- Nagthara Location in Uttar Pradesh, India
- Coordinates: 27°05′09″N 79°21′35″E﻿ / ﻿27.08575°N 79.35984°E
- Country: India
- State: Uttar Pradesh
- District: Mainpuri
- Tehsil: Bhongaon

Area
- • Total: 1.142 km^{2} (0.441 sq mi)

Population (2011)
- • Total: 734
- • Density: 643/km^{2} (1,660/sq mi)
- Time zone: UTC+5:30 (IST)
- PIN: 206303

= Nagthara =

Village in Uttar Pradesh, India

Nagthara ( or नगथारा ) is a village in Kishni block of Mainpuri district, Uttar Pradesh. As of 2011, it has a total population of 734, in 128 households.

== Demographics ==
As of 2011, Nagthara had a population of 734, in 128 households. This population was 53.3% male (391) and 46.7% female (343). The 0-6 age group numbered 89 (46 male and 43 female), or 12.1% of the total population. 165 residents were members of Scheduled Castes, or 22.5% of the total.

The 1981 census recorded Nagthara as having a population of 602 people, in 107 households.
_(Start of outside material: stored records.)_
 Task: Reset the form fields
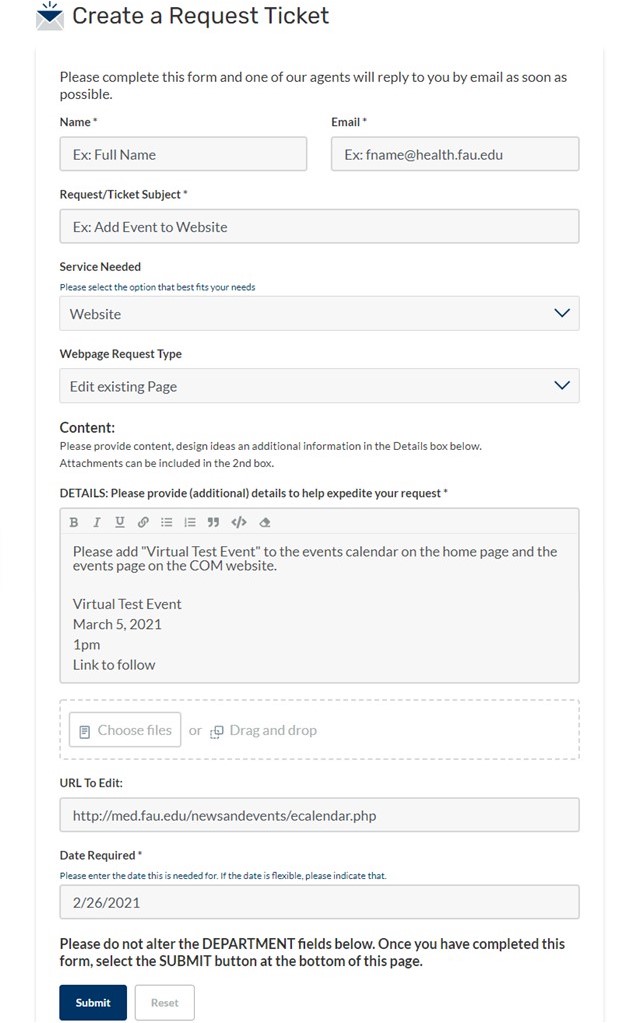point(164,1003)

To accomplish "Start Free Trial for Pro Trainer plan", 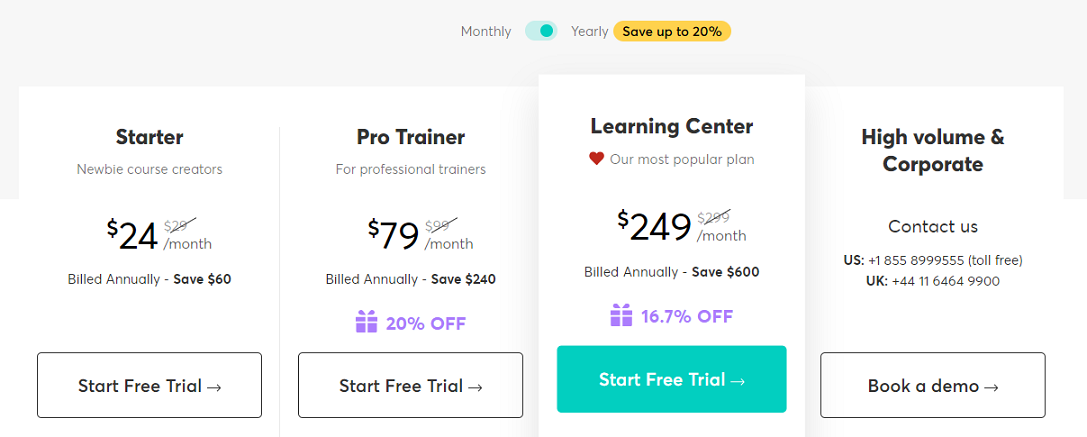I will tap(410, 385).
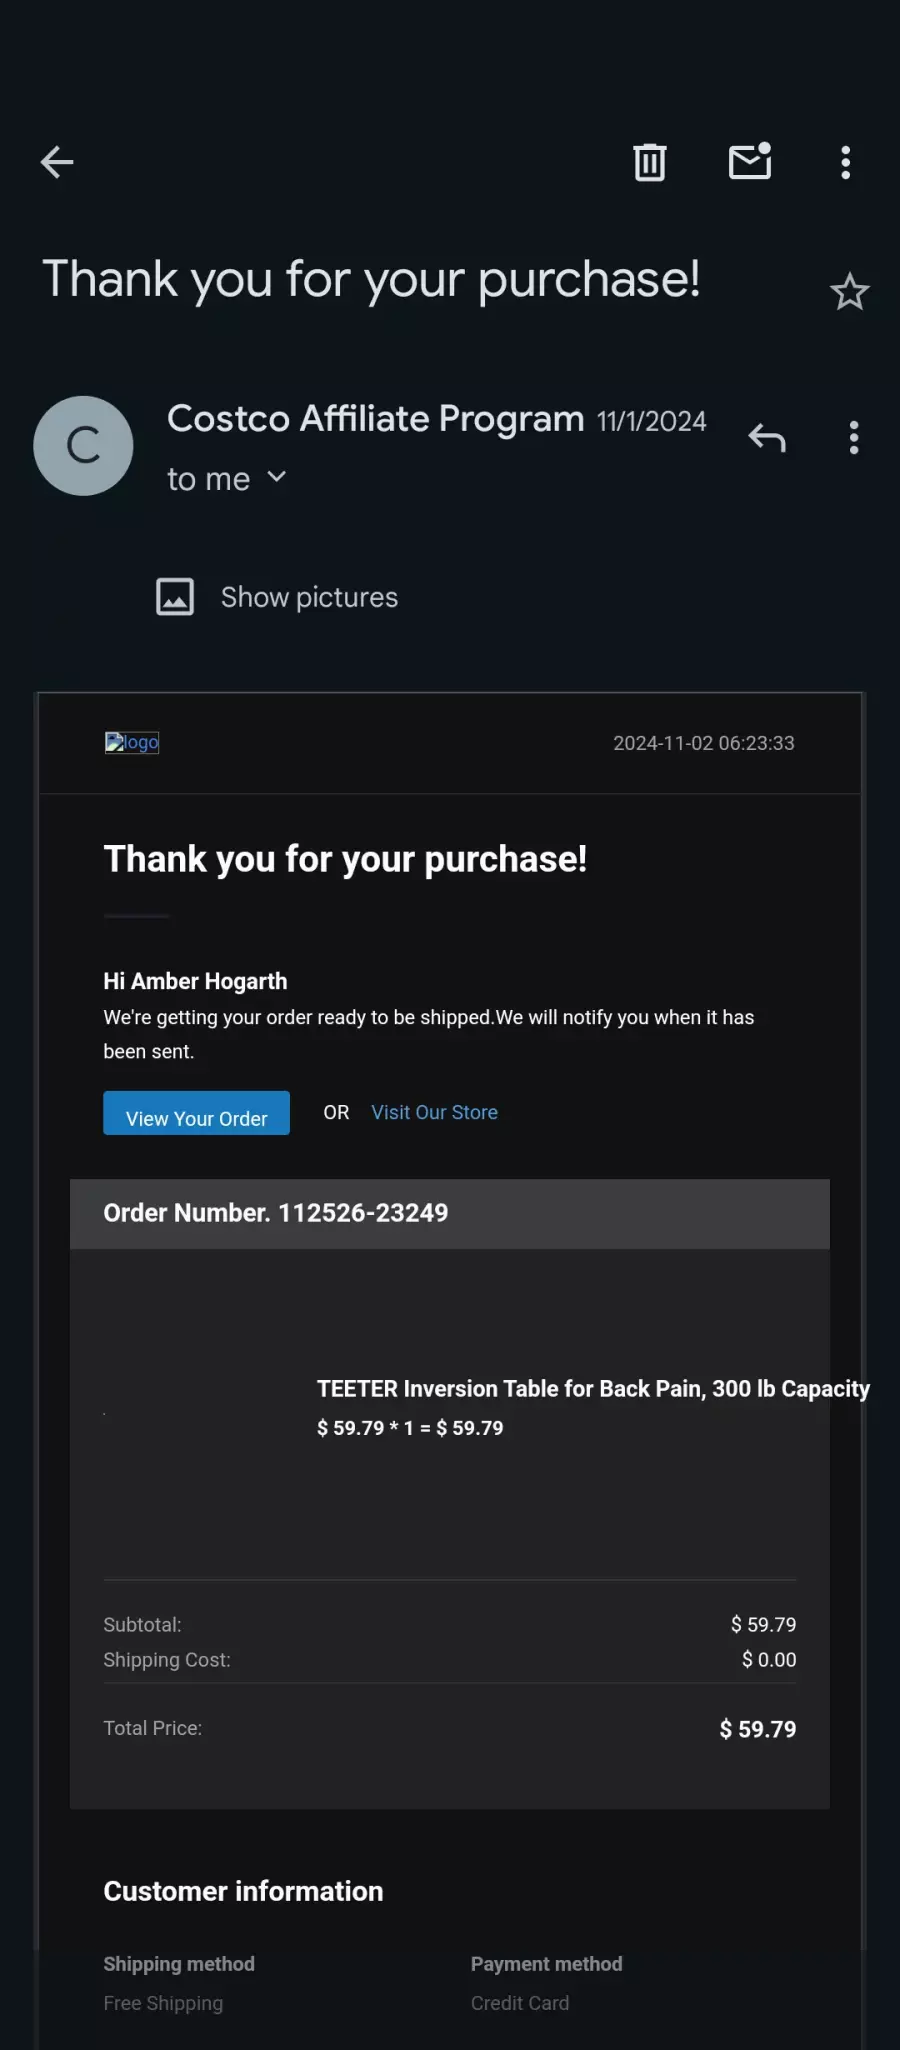Show pictures in this email
900x2050 pixels.
(x=309, y=597)
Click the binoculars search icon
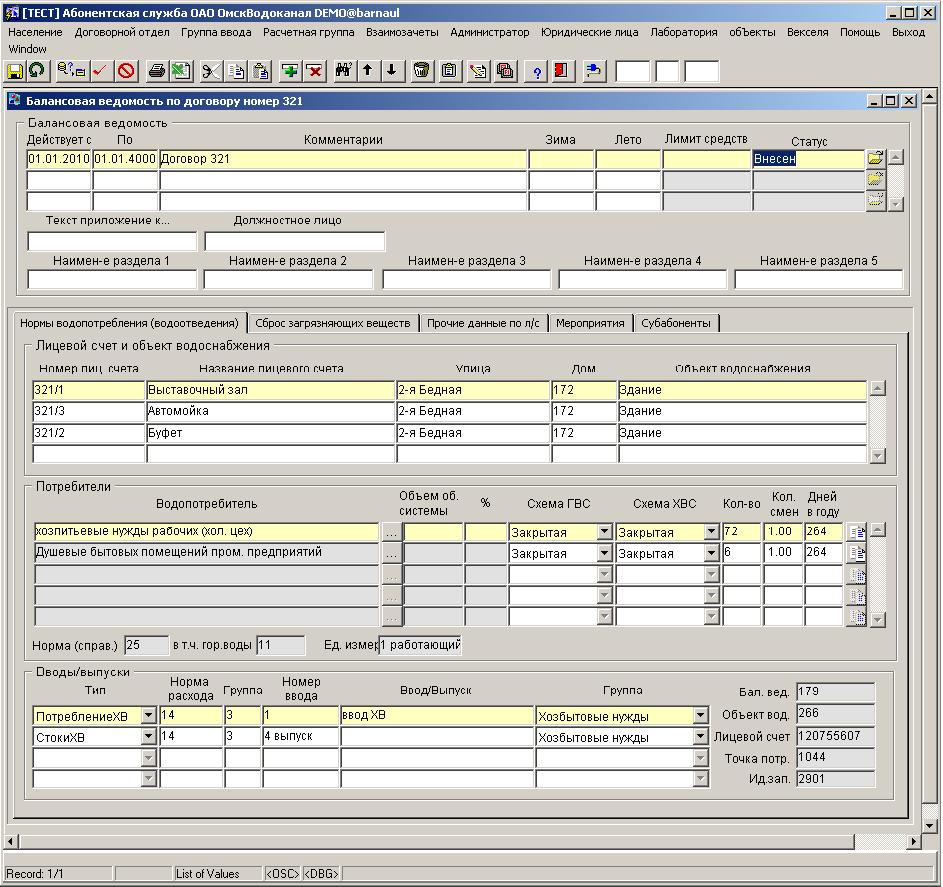The width and height of the screenshot is (943, 887). 343,71
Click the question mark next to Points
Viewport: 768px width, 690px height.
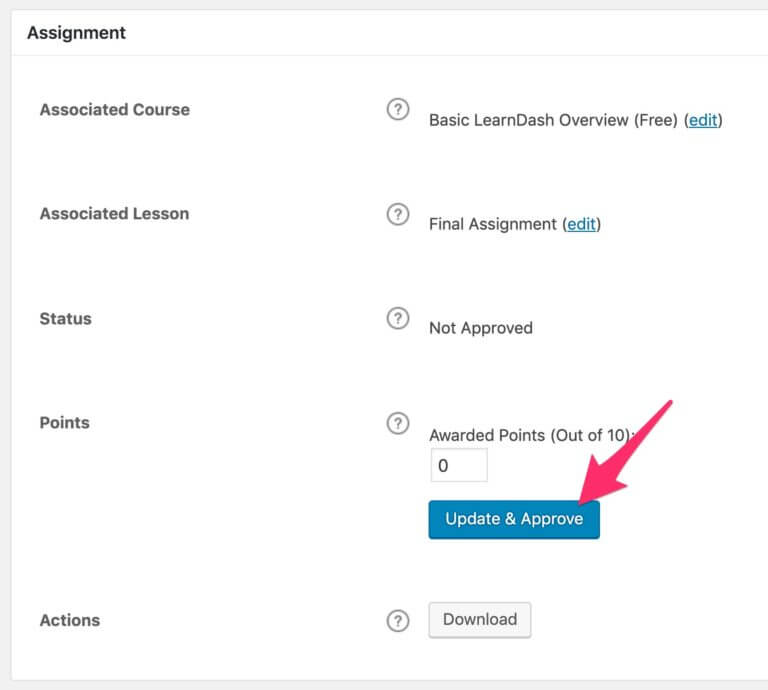398,423
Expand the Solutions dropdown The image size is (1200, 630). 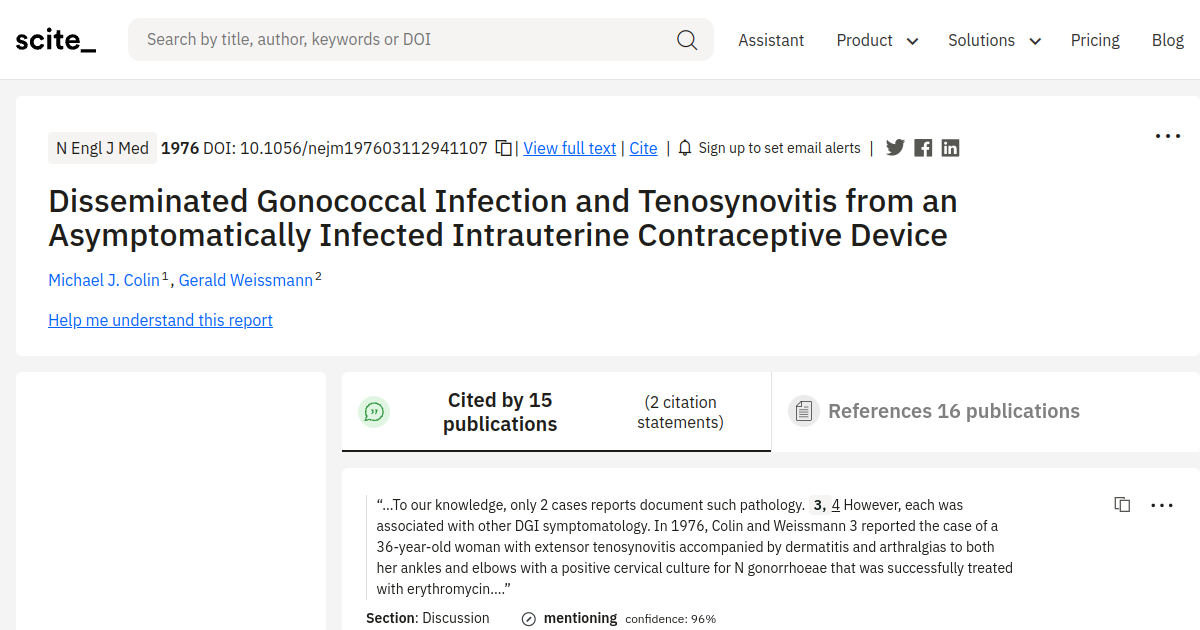tap(993, 40)
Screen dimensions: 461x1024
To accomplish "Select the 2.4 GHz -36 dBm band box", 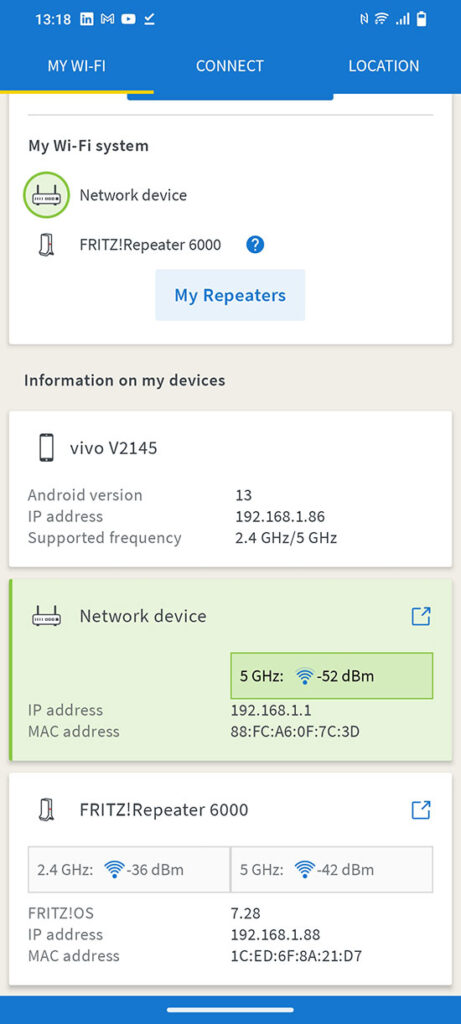I will pos(129,869).
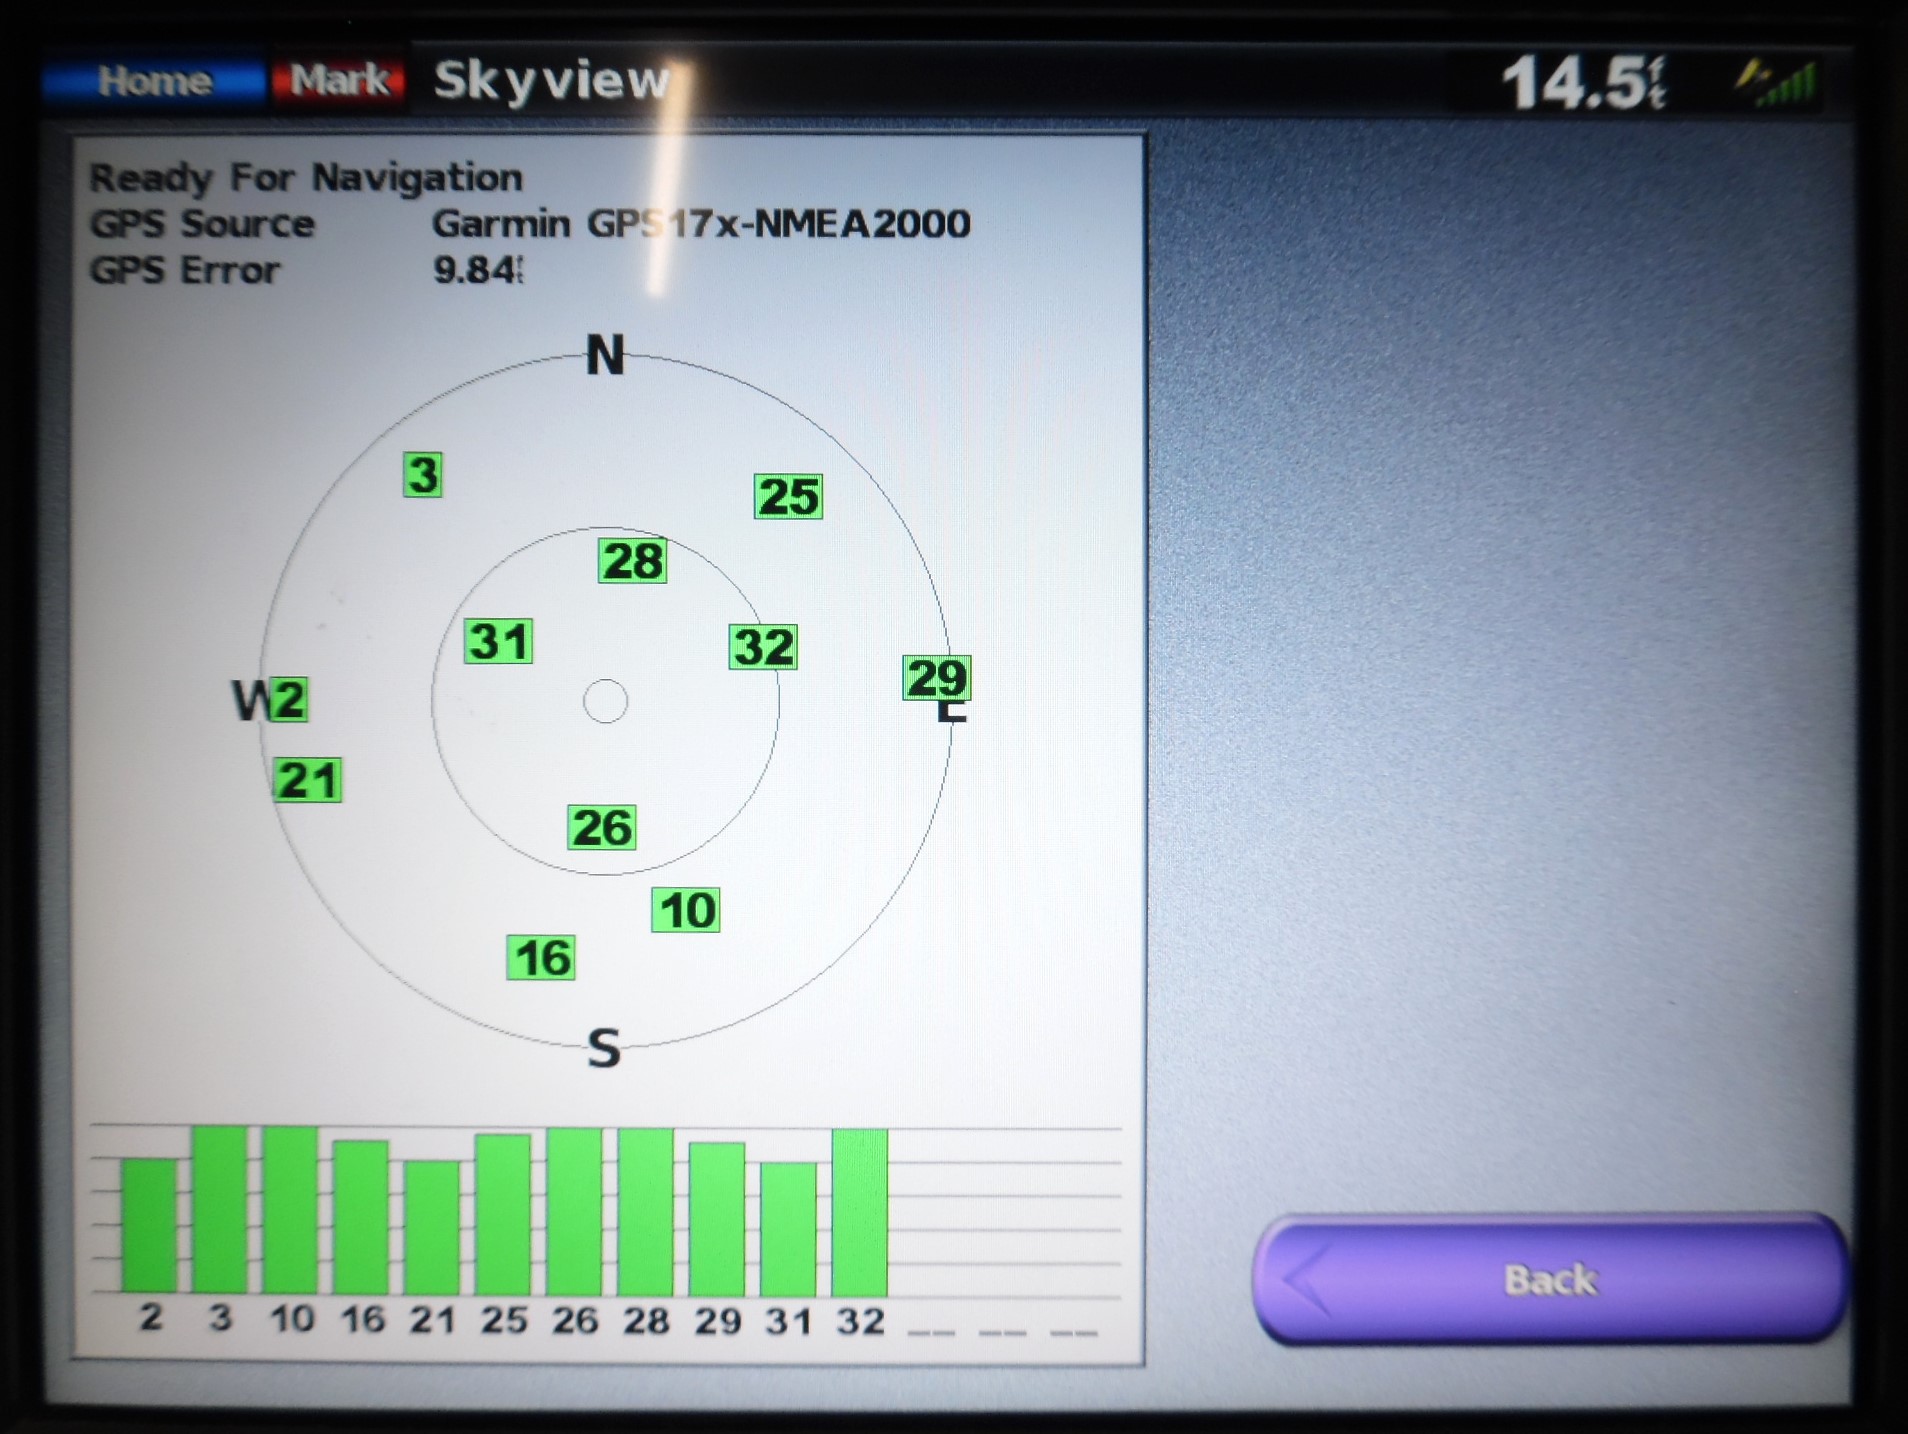Select satellite 2 marker near West
The image size is (1908, 1434).
pos(288,699)
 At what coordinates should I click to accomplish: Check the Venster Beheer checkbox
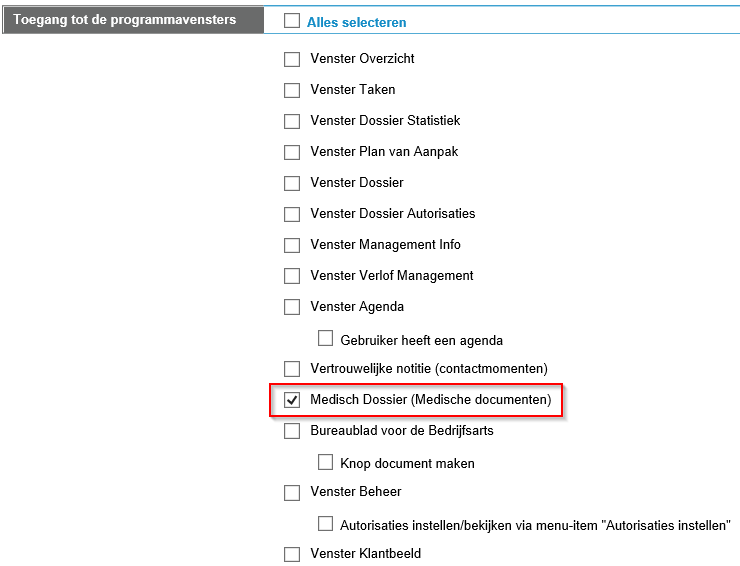point(292,492)
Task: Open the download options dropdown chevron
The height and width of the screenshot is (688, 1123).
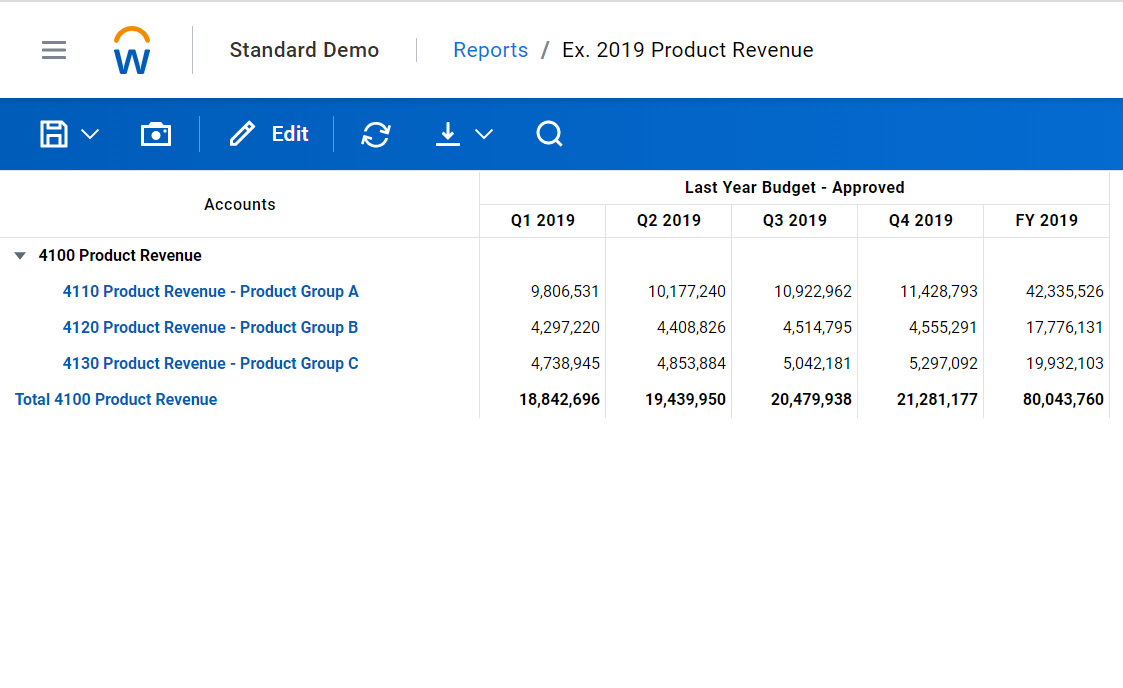Action: [x=484, y=134]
The 1961 census recorded Nagthara as comprising 4 hamlets, with a total population of 467 people (244 male and 223 female), in 85 households and 72 physical houses. The area of the village was given as 283 acres.

== Infrastructure ==
As of 2011, Nagthara did not have any schools or healthcare facilities. Drinking water was provided by hand pump and tube well; there were no public toilets. The village had a post office but no public library; there was at least some access to electricity for all purposes. Streets were made of both kachcha and pakka materials.